[WHAT YOU ARE ASKED TO DO]
Find every line in the items below that contains the string "perform", and copy each of those lines in full. Case counts.

[DATA TO PROCESS]
===
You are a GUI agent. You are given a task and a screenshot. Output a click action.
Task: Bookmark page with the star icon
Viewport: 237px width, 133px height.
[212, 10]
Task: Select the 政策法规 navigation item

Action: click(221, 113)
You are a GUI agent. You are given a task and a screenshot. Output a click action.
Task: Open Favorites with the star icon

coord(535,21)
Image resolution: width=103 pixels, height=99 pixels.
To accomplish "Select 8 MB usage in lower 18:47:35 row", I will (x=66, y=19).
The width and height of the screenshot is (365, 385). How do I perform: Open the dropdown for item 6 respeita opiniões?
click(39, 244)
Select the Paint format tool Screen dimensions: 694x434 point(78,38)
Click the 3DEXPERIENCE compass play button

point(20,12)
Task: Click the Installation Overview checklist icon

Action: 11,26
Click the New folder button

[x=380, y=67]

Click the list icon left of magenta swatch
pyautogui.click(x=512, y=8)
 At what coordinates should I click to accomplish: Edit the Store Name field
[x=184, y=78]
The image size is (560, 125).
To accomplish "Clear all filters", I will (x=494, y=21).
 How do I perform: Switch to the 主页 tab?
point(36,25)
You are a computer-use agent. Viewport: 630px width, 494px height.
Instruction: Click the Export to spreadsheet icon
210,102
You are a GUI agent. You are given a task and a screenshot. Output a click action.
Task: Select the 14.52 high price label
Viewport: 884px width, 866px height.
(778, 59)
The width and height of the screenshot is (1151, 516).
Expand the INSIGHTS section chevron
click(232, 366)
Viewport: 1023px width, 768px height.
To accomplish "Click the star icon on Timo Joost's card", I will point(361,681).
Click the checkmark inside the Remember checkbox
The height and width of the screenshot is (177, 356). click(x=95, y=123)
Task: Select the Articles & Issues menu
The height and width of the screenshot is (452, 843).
===
[PROBLEM SOLUTION]
The width and height of the screenshot is (365, 385). How do I perform: Open the dropdown for item 6 respeita opiniões?
 How do I perform: Switch to the 主页 tab?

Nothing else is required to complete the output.